— SUPPLIED RECORDS —
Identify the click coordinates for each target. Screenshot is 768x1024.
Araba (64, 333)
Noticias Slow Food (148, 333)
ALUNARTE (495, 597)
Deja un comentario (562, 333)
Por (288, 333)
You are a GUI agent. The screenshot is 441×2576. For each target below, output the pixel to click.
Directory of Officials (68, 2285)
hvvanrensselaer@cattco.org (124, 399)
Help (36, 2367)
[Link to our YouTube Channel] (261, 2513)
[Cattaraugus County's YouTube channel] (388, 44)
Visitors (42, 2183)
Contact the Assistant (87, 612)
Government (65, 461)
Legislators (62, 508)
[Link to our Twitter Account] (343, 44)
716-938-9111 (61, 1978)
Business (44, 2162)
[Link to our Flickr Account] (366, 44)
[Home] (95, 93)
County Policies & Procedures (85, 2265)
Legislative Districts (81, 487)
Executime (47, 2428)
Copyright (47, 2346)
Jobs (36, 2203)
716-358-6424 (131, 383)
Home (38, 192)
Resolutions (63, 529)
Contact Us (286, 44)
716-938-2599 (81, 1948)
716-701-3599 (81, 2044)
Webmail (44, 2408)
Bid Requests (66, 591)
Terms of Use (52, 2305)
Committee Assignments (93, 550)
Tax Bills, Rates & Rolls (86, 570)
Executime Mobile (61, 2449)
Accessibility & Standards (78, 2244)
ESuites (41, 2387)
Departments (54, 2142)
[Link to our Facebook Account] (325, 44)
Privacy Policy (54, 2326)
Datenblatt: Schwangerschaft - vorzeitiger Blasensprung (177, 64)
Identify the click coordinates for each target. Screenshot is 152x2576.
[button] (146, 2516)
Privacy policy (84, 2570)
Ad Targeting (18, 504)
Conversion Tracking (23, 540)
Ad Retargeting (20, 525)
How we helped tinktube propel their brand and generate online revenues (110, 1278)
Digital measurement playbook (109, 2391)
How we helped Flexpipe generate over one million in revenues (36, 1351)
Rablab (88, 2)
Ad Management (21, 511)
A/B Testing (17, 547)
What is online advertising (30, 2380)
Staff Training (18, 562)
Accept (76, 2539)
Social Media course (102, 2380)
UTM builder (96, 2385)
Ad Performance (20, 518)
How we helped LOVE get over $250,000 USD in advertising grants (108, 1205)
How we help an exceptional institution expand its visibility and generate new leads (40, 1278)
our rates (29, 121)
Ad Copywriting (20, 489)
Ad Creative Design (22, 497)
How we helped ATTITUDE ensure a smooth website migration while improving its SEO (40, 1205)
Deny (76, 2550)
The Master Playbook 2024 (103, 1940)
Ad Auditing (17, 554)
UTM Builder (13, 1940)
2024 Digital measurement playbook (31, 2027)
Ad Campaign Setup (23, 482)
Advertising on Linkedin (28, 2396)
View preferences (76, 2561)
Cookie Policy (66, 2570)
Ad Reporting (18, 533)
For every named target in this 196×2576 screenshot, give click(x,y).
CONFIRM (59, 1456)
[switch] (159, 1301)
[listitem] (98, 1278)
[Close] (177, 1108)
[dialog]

— WHAT IS NEEDED —
Copy the entries above exactly, but only from the line holding "716-938-2599 (81, 1948)" through the line holding "Privacy Policy (54, 2326)", both included.

— TASK SOLUTION —
716-938-2599 (81, 1948)
716-701-3599 (81, 2044)
Webmail (44, 2408)
Bid Requests (66, 591)
Terms of Use (52, 2305)
Committee Assignments (93, 550)
Tax Bills, Rates & Rolls (86, 570)
Executime Mobile (61, 2449)
Accessibility & Standards (78, 2244)
ESuites (41, 2387)
Departments (54, 2142)
[Link to our Facebook Account] (325, 44)
Privacy Policy (54, 2326)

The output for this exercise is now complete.